D’autres équipes ont utilisé l’apprentissage par renforcement pour se frotter à des problèmes ouverts de recherche. Sergei Gukov et ses collègues ont testé des contre-exemples de la conjecture d’Andrews-Curtis. Il s’agit d’un problème que beaucoup pensent faux et issu de la théorie des groupes, domaine qui étudie des ensembles d’objets avec une structure particulière. Sans même besoin d’un corpus de données d’apprentissage, ils ont testé la validité de contre-exemples supposés à cette conjecture. Et ils ont montré qu’aucun de ceux-ci n’invalide la question. Pour l’heure, la conjecture d’Andrews-Curtis tient donc toujours…
Pouvoir atteindre un jour les problèmes du millénaire
Avec ces succès, la question s’impose d’elle-même: où est la limite dans ce que pourra, ou non, faire l’IA ? « Difficile de prévoir le futur. Mais je pense qu’on est davantage en train d’explorer ce que la machine peut résoudre, plutôt que ce qu’elle ne peut pas « , pose Geordie Williamson. D’autres sont plus optimistes: « On se dit qu’il n’y a pas forcément de limites dans ce que la machine pourrait faire « , admet Thomas Hubert. « Peut-être que si on continue sur cette lancée, on pourrait un jour atteindre les problèmes du millénaire. Mais il reste encore beaucoup de travail à accomplir « , projette même Sergei Gukov.
« Si la machine devient si performante, j’aurai du mal à justifier de continuer la recherche « , concède Kevin Buzzard. Peut-être qu’alors il restera aux mathématiciens à trouver les futures conjectures intéressantes. Et aussi de se plonger dans le raisonnement de la machine: tout l’intérêt n’est pas de savoir si oui ou non la conjecture de Riemann est vraie, mais plutôt de comprendre pourquoi elle l’est.
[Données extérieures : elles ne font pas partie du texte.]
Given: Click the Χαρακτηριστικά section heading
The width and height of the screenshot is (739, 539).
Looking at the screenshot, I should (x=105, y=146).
Alors, même si la machine envoie une démonstration longue de milliers de pages, il restera aux mathématiciens d’essayer de la comprendre.
Des applications au-delà des mathématiques
Employer les outils de l’IA dans les mathématiques, cela n’a pas pour seule utilité la résolution de problèmes théoriques de longue date. « À partir du moment où nous aurons des modèles capables de faire des mathématiques, des applications commerciales vont suivre « , annonce Sergei Gukov, chercheur au California Institute of Technology (États-Unis). La prévision météo est un premier exemple de ces applications, « car les équations utilisées sont si complexes qu’on ne peut pas les résoudre exactement « , explique Radmila Sazdanovic, chercheuse à l’Université d’État de Caroline du Nord (États-Unis).
Ensuite, l’apprentissage par renforcement permet d’imaginer des utilisations dans des domaines critiques comme la finance. Enfin et comme un cercle vertueux, le domaine de l’IA, lui-même, pourrait en bénéficier. Pour créer des modèles capables de s’attaquer aux problèmes mathématiques difficiles (comme les conjectures ouvertes), les chercheurs doivent développer de nouveaux algorithmes et de nouvelles architectures de réseaux de neurones. Le but est de créer des systèmes capables de trouver le très long chemin qui mène à la réponse, « et c’est ce dont on a besoin pour faire progresser le niveau actuel de l’IA vers l’IA générale », précise Sergei Gukov.